If it hadn't been for Johnny Cash, I'd probably have been a Nashville songwriter because that's what I had done for almost five years.
It's much better being an older father. You don't have to go prove to the world and to yourself that you're who you want to be, for better or worse.
What really makes me happy now is my home. I know that I have that to lose. But I don't see losing it. And I don't care if I never do another movie. And I don't care if I never get back on the road. I like to think that I'm gonna do that. But if I don't, I can live with that.
I used to think that my songs were the best things that I would leave behind me. And I definitely think my kids are now. For starters, they're writing better songs than I was at their age.
Havin' Dylan cover one of your songs is like being a playwright and having Shakespeare act in your play.
I grew up listening to Hank Williams and Johnny Cash, so arriving in Nashville in the '60s was really exciting for me.
When I was stationed in Germany, Johnny Cash was already a legend over there because he'd done some shows, then gone off to some bar straight afterwards and played just for the troops. So he was a real hero.
If 'Bobby McGee' lasts, if 'Star Is Born' lasts, if 'Help Me Make It through the Night' lasts, if all of 'em last, man... who cares?
As far as fame, the everlasting fame thing. I used to think that was important for a writer... the desire to make your mark.
The most valuable thing to me seems to be time, and with time, I can be great. I have been... and I will be.
'Heaven's Gate' was based on a true story about the cattle people: the people who had the money turned on the settlers who were in the area. And it was mainly a defense of their behavior. And the cattlemen's association had just about declared war on these people who were poaching cattle, and because they were mainly immigrants.
There was time in the first half of the '80s when what I was saying on the stage was controversial. A lot of things I was talking about - Nicaragua and American foreign policy.
I gave everything I ever wrote to Johnny Cash. I think he said later in some interview that he would take them home and throw them in the lake with all the other demos.
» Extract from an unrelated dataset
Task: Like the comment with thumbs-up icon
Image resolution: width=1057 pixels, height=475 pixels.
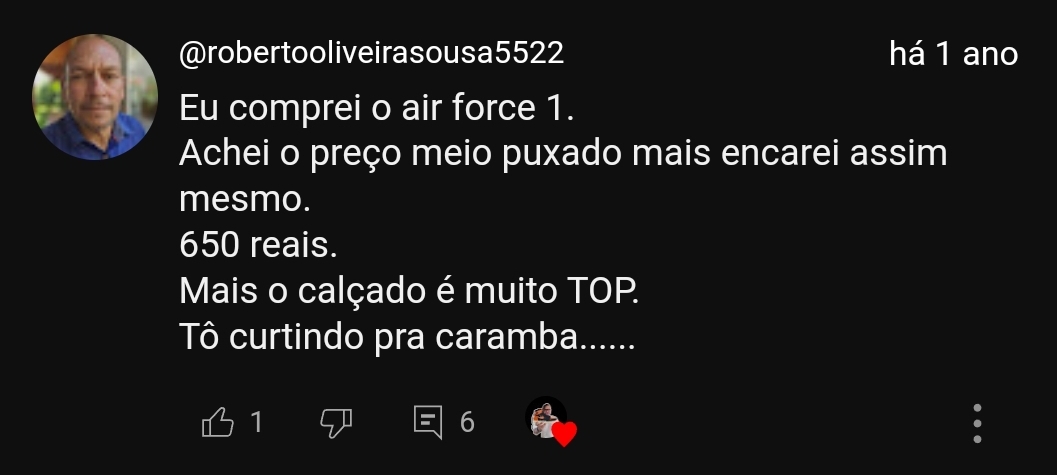Action: click(x=218, y=422)
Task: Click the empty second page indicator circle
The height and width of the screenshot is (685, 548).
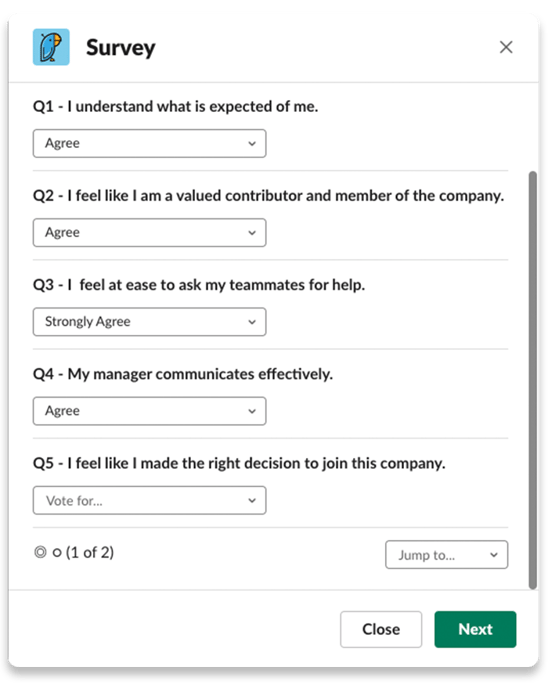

I'm sure he got a million of them.
Every time I turn on the radio, I must be on the wrong song or something. But, to be honest, since I went on the road back in 1970, I didn't listen to radio music because I didn't want to subconsciously steal somebody's stuff.
There's a time where people were out holding posters in protest outside shows I was doing, and thankfully, we've moved past that. And a lot of country stations wouldn't play me. They were more conservative than I was.
Looking back, I'm surprised I had the nerve to do it, but I'm glad I did. Performing the songs and performing in film was just a part of my personality, just like football and boxing at one point in my life. I was able to lose myself in both of them, and that was a good feeling.
Right after I resigned from the Army in 1965, I flew helicopters for oil platforms in the Gulf of Mexico. I flew personnel from rig to rig, and I'd live on a platform out at sea.
I think it's kind of odd that 'This Old Road' was the first video I ever did. Because of all of the work I had done in films and everything, you'd think I would have done a video before that.
There was a film that really affected me, 'La Strada' by Fellini, where Anthony Quinn and Giulietta Masina travel around on his little motorcycle thing.
Songs are just like your kids. You love them all, and they're all different. I can't really pick out favourites.
Dylan's relationship with Johnny Cash was the biggest influence on Nashville in my lifetime - they opened up country music.
I ended up being friends with all my heroes. Lefty Frizzell, George Jones, Johnny Cash - it was incredible.
I've come to appreciate how special a song is compared to other art forms, because you can carry it around in your head and your heart, and it remains part of you. It just comes as natural as a bird to me, always did. It's the way singer-songwriters make sense of our lives.
I've tried to be more self-sufficient as I've gotten older. I'd like to not worry about whether they're going to sell my next album or book. Hell, William Blake wasn't even published in his lifetime.